Frank Marscheider-Weidemann: In unserer wissenschaftlichen Arbeit ist es oft so: Wir empfehlen zum Beispiel unseren Kunden Energiemanagementsysteme; und kommen wir dann ans ISI zurück, gibt es solche nicht. Das finde ich an unserem Nachhaltigkeitsauftrag so interessant: Dass wir vielleicht diese Realität, die wir anderen mit auf den Weg geben, auch selber ein bisschen besser umsetzen. 

Wie würdet ihr euch denn das ideale Institut vorstellen – oder machen wir in Zukunft der Umwelt zuliebe ohnehin nur noch Homeoffice?
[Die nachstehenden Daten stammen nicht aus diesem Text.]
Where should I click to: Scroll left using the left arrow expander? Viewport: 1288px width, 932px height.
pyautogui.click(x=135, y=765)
Lena Kappler: Der persönliche Austausch ist sehr wichtig. Über Teams kann man gut sprechen, aber die gemeinsamen Pausen: Da geht im Virtuellen sehr viel verloren. Die AG »New Work« hat gute Ergebnisse erarbeitet, zum Beispiel die Gestaltung von schönen Interaktionsflächen. Aus Nachhaltigkeitssicht wäre ein Plus-Energiegebäude toll, an dem man E-Fahrzeuge mit PV-Strom laden kann. Und vielleicht finden wir noch innovative Aspekte, an die wir heute noch gar nicht denken.

Das klingt nach einem Gemeinschaftsprojekt – und nach einer großen To-Do-Liste?

Frank Marscheider-Weidemann: Das ISI ist nur so nachhaltig wie seine Mitarbeitenden. Wir haben schon überlegt, wie man den Leuten zum Beispiel klarmachen kann, wie oft sie mit der Bahn fahren können und dabei dieselben CO2-Emissionen verursachen, wie wenn sie einmal von Frankfurt aus das Flugzeug nehmen. Aber wir wollen da auch nicht schulmeistern.

Lena Kappler: Eine Idee war, einen Wettbewerb zu machen: Wer kommt am häufigsten zu Fuß oder mit dem Fahrrad zur Arbeit? So könnten wir positive Anreize setzen.

Frank Marscheider-Weidemann: So etwas gab es ja auch in der Vergangenheit schon mal, von Eberhard Jochem initiiert. Nur gab es dann niemanden, der sich darum gekümmert hat, dass es sozusagen immer „nachhaltiger“ wird. Dafür sind wir jetzt da.